No one I was listening to called the market correctly. They didn’t call the dip, nor did they call the bottom. However, I was listening to them the entire time. This lesson is more so about taking predictions with a grain of salt. Create a plan for when/if those predictions don’t go according to plan. Have a backup strategy in case the opposite of what you think is going to happen, happens. Lastly, if you do find yourself in the situation where the opposite thing does takes place, make sure that you’re not totally wiped out. It’s important to be in the game long enough, to keep playing.
Technical analysis is all well and good, and people can make it sound like they really know what they’re talking about. The reality is that in this situation, it didn’t matter how smart these people were, and how confident I was that they were right. What actually ended up mattering, was the level of risk I took on, and the recourse I had for rectifying the loss.
Standing by Your Rules is Easier Said than Done
I was tempted to stop myself from being margin called by adding more money into my spot trading account. Had I done this, and kept doing this, I wouldn’t have been able to add enough money to sustain a hit from the unknown bottom price of bitcoin. In other words, all the money I was thinking about adding, would have been lost.

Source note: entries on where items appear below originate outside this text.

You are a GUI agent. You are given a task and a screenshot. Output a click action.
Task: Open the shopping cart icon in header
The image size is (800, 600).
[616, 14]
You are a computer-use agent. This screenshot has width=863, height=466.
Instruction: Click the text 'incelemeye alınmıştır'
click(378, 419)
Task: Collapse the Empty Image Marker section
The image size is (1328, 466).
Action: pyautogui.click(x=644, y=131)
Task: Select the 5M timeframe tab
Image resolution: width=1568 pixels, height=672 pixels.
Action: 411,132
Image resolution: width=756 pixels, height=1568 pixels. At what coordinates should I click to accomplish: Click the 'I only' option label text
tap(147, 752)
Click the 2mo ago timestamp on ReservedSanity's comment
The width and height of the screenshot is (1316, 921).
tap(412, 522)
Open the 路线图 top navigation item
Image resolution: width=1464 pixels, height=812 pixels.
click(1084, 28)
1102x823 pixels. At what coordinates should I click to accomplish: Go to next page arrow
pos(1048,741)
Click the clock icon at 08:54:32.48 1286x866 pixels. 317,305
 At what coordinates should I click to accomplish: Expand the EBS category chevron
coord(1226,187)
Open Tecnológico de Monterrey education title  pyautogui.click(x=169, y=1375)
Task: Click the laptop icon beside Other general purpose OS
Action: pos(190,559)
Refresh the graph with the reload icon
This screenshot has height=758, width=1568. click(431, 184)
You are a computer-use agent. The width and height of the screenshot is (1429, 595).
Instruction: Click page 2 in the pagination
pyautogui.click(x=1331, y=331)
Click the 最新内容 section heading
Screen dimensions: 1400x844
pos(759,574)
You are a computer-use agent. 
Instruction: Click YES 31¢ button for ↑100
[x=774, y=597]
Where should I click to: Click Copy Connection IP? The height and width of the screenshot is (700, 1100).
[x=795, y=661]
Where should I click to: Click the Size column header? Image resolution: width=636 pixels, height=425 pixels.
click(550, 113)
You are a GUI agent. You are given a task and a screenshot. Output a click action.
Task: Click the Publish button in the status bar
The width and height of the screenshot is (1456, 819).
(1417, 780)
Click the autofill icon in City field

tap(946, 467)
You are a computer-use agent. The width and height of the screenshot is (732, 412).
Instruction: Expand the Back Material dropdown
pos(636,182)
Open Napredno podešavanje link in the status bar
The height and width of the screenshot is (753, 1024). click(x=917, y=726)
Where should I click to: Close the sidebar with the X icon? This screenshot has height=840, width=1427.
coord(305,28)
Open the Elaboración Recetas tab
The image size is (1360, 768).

This is the exact same situation as going into a casino, planning on only spending $100. Then convincing yourself that you can make up the $100 you just lost, by betting with another $200. When trading, your rules shouldn’t be made to be broken. Instead, sticking to them is the best course of action, and I am glad that I did. It wasn’t easy, and again, I have Mrugakshee to thank for stopping me from adding more money.
Looking forward, I can confidently say that this lesson has taught me to enforce my own rules with newfound vigor.
What Game are you Playing?
Mrugakshee and I have been reading a book called the Psychology of Money. In one chapter the author, Morgan Housel, recommended identifying exactly what game you are playing.
We’re actually playing two games. The long term HODL game, and the short term trading game. The trick is to not let the results of one game, stop you from continuing to play the other. You never want to find yourself in a situation where you’re totally removed from both games, and can no longer play.
What does this actually end up meaning?
Don’t dip into savings, in order to save your short term game
Don’t pour all of your short term funds into a single position
Lastly, don’t be enticed to play basketball, when you’re a hockey player. While other traders are playing the short term game, and causing impermanent market turbulence, you can remain focused on playing your long-term game. This crash was a drawdown on the short term, but if you’re playing the long-term value investing game, then rejoice, as you now have the opportunity to acquire more Bitcoin cheaper than before.
Lessons Learned
There is always a silver lining to any situation. It usually involves learning a hard lesson. Here are a few things that I have come away with.
Protect against the circumstances that you don’t think are possible; they just might be.
Putting in money that you can afford to lose looks far more handsome on a spreadsheet than in reality, where the mental exhaustion of actually losing it is unforeseeable.
My principles were tested, I failed, and I learned. Time and Health are two of the most important assets for me and I failed to uphold them during the dip. My sleep suffered greatly, and I spent a gross amount of time stressing out.
Learn the game you’re playing. Don’t play others games.
Don’t fall prey to Sunk Cost Bias1. What’s gone is gone. Learn, and move on.
Some lessons best stick when learned the hard way. However, it is my sincere hope that reading my experience helps you prevent a similar scenario with your investment strategies.